Diet Cola smiled. “Oh, my goodness,” he said, pointing at the horizon. “Look at that!”
Elvis’s sequined jacket hung on the arm of a cactus, and his chest hair was matted flat with sweat. He looked toward where Diet Cola pointed. “Look at what?” Elvis turned around, caught the flat of Diet Cola’s boot on his butt and tumbled into the hole.
“Sit up.” Diet Cola grabbed the shovel and began replacing the sand and gravel around Elvis’s feet. He shoveled quickly, threatening three times to whack Elvis over the head if he so much as moved. “This is how the Indians did it in the old Westerns. Bury you up to your neck, let you die nice and slow while the ants crawl on your face and bite.”
Elvis sobbed and begged for his life as Diet Cola emptied the rest of the 32-ounce frozen slush on his head. The liquid would dry and leave a sticky-sweet residue guaranteed to attract every stinging, biting, welt-raising insect within a hundred yards. Maybe a swarm of those African killer bees would zero in and finish him off. Dumb as they were, Ace and Frosty had pretty good radar for avoiding danger, so they probably slipped away for good. There was no chance they’d have the guts or the goodness to come back and rescue Elvis, but Diet Cola scouted around to see where they might have high-tailed it to.
He stopped and pissed on a bush that gave off a smell of creosote. What did he eat to cause that stench? Maybe it was just the bush—he sure hoped so. If it was from him, his dick was going to smell like a telephone pole.

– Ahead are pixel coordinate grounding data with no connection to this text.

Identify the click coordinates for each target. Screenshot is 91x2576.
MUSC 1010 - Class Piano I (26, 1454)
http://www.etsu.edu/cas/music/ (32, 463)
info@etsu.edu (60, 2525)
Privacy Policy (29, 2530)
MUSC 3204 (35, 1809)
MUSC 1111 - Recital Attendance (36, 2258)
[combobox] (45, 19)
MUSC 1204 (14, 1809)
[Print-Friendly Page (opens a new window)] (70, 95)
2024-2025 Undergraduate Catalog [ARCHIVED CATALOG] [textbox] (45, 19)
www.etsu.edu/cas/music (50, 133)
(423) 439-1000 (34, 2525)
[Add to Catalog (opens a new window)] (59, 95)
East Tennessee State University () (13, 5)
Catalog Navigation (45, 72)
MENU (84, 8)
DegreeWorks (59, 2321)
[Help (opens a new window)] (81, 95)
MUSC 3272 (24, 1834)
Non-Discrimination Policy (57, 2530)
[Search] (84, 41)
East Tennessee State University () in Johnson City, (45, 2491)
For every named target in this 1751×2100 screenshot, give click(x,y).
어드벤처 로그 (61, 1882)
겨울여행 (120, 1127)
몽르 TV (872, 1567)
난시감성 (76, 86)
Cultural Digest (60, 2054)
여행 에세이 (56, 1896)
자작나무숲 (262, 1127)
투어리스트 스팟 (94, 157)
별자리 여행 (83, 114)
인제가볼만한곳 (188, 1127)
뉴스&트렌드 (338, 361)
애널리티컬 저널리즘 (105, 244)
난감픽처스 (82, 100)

He walked quickly as he scanned the horizon for Ace and Frosty. At the edge of a gulley he tripped over something and stuck out his arms to break his fall. On his way down, he remembered what his mother used to say about watching his step and how the stupid hag always said it when it was too damn late. A small pincushion cactus caught his shirt, which Diet Cola didn’t consider very helpful, since the needles stuck into his chest like little knives. His gun went off and blasted one of the small cactuses into jelly and bird feathers. A couple of birds flew away, leaving one of their dead cousins behind. He staggered to his feet, his pierced chest in agonizing pain. There lay the thing he tripped over, a rotten pig with some of its flesh eaten away. Diet Cola looked around for living targets, saw none, then braced himself in a two-handed police-style stance and fired his weapon into the stinking corpse. Flies buzzed everywhere. What a waste of perfectly good ammo, he thought. What a waste of perfectly good ham.

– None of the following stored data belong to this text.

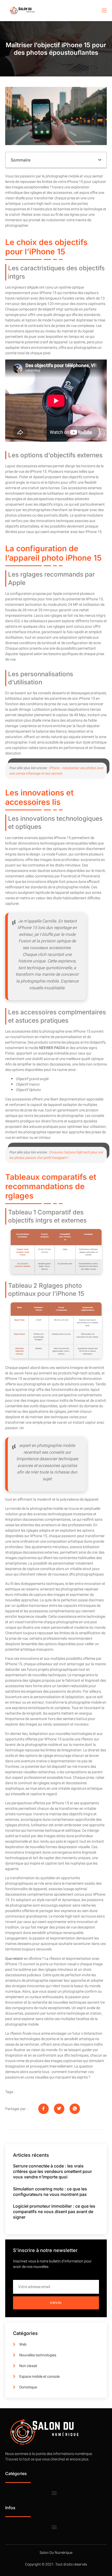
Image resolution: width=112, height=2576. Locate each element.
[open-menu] (104, 10)
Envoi (56, 2303)
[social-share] (43, 2109)
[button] (99, 160)
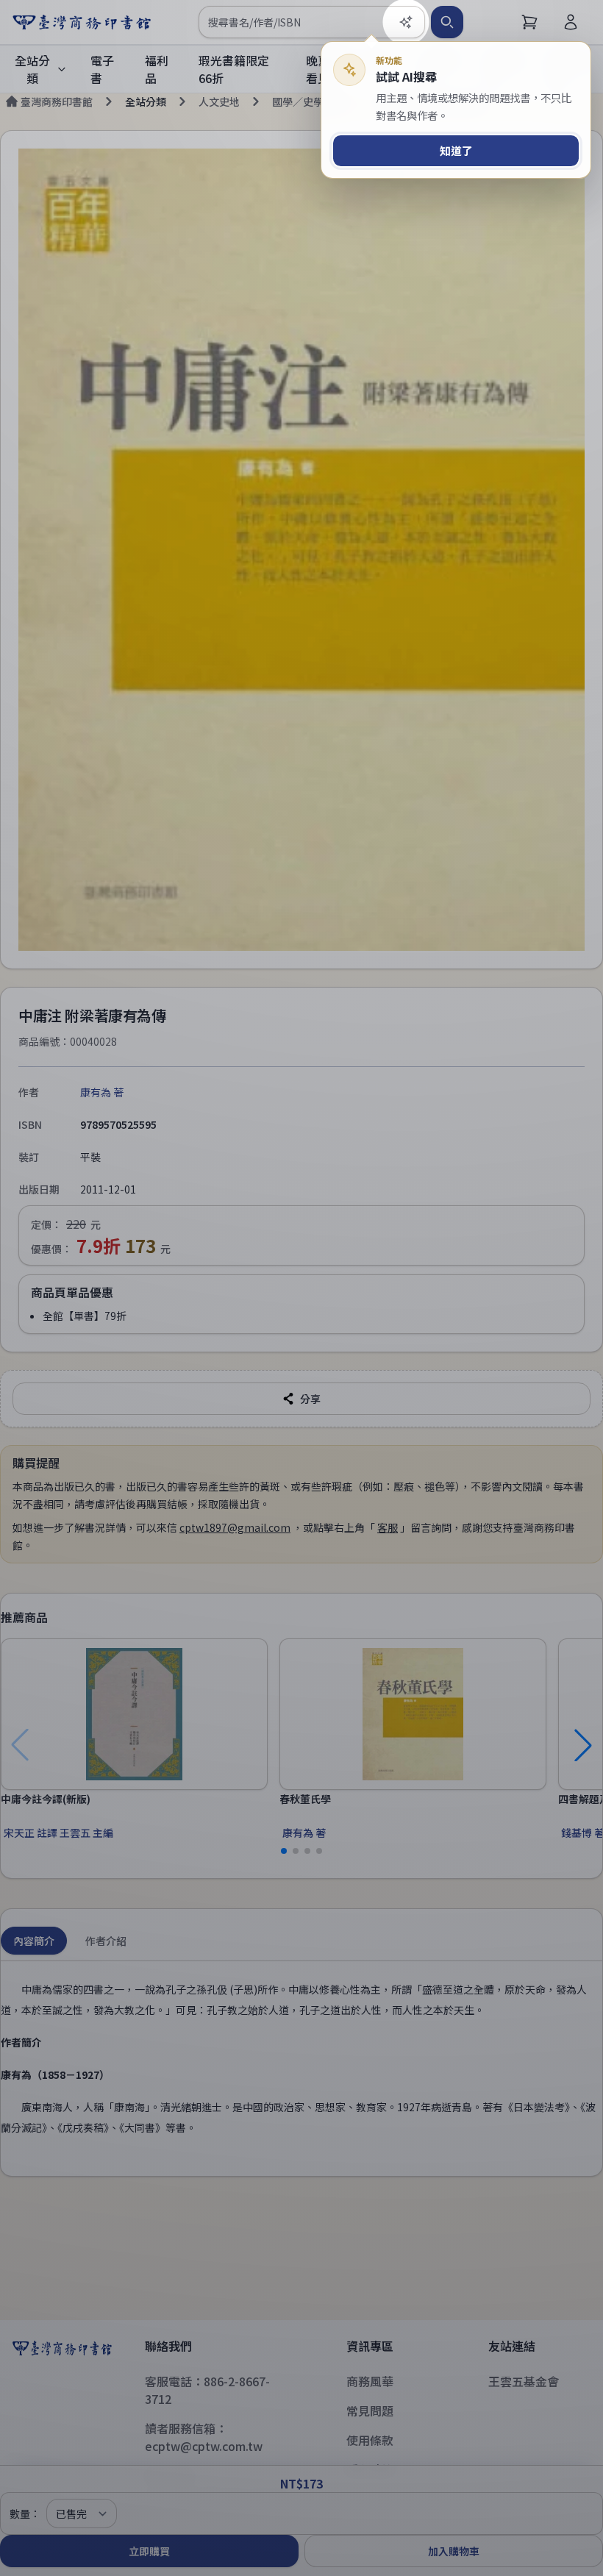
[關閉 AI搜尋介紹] (301, 1288)
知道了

Slowly, painfully, he picked needles out of his bloody shirt and tried to ignore Elvis’s pathetic moans. In the hot sun, he began to feel lightheaded and dizzy. He’d better get back to his car, because there was no other shade big enough for him for miles. Luckily, he had the keys to the car, so the bozos couldn’t leave without him.

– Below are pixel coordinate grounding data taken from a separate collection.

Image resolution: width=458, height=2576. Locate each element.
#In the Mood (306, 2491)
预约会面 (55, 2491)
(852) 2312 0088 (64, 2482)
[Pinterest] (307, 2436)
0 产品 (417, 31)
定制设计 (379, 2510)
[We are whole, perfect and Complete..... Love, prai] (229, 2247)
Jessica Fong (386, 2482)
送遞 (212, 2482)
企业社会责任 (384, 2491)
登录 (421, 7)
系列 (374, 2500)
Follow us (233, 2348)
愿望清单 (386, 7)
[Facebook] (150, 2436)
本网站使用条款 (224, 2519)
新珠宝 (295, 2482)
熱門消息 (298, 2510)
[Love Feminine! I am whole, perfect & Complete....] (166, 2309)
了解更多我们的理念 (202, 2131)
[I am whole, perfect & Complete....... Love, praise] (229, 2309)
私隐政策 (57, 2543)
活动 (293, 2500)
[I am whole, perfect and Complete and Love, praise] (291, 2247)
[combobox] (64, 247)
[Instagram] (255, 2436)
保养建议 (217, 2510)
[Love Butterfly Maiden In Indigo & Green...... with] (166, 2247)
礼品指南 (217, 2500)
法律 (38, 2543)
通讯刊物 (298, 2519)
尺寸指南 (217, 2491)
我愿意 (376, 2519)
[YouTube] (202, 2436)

Then he had a thought more painful than passing a kidney stone. Ace and Frosty didn’t need keys to start his car. Hell, Ace probably didn’t need gas. The thought made Diet Cola feel like crap. He walked the other way around the rocks, thinking the way was a little quicker. He jumped a ditch, but the far side didn’t hold his weight, and he tumbled in. A snake, long, gray-green and ugly, slithered away, its rattles trailing behind it. He aimed his gun and pulled the trigger, missing the snake but blasting a bees’ nest. The snake got the message and slithered away. Three or four yellow-black bees swarmed a few feet away.